Dataset entries:
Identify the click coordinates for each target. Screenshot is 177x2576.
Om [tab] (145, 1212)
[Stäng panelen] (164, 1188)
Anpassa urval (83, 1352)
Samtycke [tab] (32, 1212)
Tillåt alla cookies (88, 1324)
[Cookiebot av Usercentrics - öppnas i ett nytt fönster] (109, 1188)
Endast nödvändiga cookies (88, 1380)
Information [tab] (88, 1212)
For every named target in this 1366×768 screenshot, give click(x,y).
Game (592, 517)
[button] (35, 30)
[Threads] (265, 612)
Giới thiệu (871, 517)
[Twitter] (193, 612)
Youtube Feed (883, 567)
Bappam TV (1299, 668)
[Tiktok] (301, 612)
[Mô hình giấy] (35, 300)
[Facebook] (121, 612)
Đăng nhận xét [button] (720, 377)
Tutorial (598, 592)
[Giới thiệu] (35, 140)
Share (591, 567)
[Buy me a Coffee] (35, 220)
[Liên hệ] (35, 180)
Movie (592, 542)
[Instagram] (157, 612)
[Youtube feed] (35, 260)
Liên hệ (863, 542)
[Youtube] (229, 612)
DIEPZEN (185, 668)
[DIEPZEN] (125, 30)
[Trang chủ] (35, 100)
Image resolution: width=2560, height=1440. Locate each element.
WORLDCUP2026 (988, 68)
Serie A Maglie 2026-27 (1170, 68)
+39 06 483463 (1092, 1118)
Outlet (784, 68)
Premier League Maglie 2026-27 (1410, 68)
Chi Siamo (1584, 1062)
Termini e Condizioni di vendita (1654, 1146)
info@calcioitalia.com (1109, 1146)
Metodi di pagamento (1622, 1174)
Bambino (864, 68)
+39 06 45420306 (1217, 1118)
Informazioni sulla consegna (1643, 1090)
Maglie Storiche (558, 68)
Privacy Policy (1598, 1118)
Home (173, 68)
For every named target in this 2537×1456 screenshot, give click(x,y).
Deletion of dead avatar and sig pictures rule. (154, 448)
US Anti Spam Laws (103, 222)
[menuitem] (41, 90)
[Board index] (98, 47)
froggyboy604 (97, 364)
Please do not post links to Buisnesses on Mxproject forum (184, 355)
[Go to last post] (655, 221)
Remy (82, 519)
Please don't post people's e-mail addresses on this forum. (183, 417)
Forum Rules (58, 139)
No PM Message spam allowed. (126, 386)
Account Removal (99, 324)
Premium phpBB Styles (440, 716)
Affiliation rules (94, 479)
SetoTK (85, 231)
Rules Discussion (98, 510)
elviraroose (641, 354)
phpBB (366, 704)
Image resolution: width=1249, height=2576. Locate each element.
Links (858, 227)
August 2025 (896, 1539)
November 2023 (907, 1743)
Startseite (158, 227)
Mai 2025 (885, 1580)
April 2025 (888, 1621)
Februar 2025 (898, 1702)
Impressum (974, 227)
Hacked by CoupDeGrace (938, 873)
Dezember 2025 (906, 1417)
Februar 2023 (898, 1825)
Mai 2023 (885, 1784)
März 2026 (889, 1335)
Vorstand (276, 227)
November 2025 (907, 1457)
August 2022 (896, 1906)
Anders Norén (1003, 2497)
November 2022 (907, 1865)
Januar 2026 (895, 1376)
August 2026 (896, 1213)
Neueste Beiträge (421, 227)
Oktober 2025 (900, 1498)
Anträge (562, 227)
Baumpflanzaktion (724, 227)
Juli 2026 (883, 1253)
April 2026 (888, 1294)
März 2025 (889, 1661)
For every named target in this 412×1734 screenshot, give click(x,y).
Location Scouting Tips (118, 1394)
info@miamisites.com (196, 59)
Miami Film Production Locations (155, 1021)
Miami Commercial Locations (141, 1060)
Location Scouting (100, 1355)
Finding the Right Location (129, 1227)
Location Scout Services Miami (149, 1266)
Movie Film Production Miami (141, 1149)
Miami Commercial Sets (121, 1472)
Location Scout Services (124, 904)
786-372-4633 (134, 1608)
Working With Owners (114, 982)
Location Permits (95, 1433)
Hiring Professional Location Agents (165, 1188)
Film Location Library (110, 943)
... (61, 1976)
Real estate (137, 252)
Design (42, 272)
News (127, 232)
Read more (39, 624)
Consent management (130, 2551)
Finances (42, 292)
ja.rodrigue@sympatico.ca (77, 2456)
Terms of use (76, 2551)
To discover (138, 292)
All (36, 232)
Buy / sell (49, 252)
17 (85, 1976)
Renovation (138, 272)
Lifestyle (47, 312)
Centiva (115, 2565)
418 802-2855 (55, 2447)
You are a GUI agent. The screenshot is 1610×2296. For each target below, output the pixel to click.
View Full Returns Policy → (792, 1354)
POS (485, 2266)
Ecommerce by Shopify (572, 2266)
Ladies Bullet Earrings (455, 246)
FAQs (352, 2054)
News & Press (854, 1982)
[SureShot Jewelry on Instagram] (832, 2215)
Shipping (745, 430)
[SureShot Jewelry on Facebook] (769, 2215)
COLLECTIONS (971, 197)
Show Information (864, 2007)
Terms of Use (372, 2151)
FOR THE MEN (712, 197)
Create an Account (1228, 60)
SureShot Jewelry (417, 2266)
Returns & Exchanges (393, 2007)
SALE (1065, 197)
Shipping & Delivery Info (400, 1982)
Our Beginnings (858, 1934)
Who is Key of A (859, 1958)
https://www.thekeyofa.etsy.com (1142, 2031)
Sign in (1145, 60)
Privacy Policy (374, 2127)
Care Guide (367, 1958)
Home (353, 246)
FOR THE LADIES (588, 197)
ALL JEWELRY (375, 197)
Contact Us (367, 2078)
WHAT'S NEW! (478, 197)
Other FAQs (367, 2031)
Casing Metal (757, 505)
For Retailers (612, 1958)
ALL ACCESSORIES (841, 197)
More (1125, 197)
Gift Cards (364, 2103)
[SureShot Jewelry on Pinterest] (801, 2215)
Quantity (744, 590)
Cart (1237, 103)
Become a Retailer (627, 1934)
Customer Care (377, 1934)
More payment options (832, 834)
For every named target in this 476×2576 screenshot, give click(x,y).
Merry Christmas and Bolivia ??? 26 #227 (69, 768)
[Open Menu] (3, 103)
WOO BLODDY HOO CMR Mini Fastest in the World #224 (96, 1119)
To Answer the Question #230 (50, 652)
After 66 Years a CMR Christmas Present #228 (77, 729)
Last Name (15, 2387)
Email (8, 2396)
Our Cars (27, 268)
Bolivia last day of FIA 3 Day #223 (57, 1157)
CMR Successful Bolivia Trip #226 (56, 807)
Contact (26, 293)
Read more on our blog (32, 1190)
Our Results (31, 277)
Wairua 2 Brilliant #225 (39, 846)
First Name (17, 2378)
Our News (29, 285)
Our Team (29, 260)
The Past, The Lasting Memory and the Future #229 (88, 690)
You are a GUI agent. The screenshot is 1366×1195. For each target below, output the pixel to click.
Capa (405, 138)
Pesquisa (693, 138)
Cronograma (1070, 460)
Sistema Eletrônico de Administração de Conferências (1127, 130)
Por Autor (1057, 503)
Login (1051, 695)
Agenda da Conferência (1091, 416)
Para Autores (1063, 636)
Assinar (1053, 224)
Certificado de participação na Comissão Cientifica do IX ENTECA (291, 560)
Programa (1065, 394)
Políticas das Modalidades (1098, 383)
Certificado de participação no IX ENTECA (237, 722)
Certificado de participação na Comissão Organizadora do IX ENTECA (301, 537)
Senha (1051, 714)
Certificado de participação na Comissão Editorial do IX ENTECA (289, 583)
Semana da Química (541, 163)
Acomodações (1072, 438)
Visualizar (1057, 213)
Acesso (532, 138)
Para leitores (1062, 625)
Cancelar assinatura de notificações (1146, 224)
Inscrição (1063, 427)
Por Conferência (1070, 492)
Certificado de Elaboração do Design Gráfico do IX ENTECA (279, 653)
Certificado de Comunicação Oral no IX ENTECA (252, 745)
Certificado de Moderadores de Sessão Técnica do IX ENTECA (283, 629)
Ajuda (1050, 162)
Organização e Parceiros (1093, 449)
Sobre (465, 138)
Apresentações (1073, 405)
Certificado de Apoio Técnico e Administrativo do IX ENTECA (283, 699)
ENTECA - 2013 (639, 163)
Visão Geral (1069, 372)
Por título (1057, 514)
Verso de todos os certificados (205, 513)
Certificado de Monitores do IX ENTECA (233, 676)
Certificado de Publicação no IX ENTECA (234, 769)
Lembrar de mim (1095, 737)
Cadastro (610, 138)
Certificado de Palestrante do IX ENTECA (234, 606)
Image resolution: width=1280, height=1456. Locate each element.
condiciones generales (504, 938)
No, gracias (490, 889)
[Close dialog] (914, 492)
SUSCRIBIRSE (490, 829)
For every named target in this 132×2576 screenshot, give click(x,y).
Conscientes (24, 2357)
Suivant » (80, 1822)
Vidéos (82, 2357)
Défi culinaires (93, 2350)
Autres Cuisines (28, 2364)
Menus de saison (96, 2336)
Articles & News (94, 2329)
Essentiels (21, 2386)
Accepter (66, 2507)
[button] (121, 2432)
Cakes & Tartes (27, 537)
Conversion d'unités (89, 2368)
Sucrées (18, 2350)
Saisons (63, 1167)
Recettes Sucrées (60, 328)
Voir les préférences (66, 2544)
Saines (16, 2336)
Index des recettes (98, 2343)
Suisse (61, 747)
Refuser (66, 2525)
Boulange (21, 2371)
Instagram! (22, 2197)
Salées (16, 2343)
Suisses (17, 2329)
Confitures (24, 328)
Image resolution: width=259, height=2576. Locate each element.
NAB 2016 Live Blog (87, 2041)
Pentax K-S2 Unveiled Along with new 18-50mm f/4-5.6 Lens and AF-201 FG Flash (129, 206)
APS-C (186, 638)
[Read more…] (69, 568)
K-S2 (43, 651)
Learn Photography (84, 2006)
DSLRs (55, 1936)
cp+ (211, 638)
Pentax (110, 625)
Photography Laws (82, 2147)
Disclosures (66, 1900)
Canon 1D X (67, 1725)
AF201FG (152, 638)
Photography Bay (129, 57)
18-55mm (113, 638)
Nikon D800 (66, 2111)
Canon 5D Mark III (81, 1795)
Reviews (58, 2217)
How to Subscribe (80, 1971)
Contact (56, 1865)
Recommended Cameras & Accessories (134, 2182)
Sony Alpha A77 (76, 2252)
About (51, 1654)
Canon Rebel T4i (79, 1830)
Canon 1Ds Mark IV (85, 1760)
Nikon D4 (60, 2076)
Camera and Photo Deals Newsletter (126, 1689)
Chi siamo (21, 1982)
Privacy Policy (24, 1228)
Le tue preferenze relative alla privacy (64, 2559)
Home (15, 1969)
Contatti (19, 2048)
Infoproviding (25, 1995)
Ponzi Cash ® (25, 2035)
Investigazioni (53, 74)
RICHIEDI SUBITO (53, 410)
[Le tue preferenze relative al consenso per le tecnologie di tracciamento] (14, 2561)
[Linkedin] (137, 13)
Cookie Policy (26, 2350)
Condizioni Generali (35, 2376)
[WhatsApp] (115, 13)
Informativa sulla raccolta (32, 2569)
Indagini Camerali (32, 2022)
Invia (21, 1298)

**Assignment**
Exactly as they appear above, output the lines of the data from the first through the one that contains "Giới thiệu (871, 517)", and only those lines.

**Output below**
Identify the click coordinates for each target. Screenshot is 177x2576.
Om [tab] (145, 1212)
[Stäng panelen] (164, 1188)
Anpassa urval (83, 1352)
Samtycke [tab] (32, 1212)
Tillåt alla cookies (88, 1324)
[Cookiebot av Usercentrics - öppnas i ett nytt fönster] (109, 1188)
Endast nödvändiga cookies (88, 1380)
Information [tab] (88, 1212)
For every named target in this 1366×768 screenshot, give click(x,y).
Game (592, 517)
[button] (35, 30)
[Threads] (265, 612)
Giới thiệu (871, 517)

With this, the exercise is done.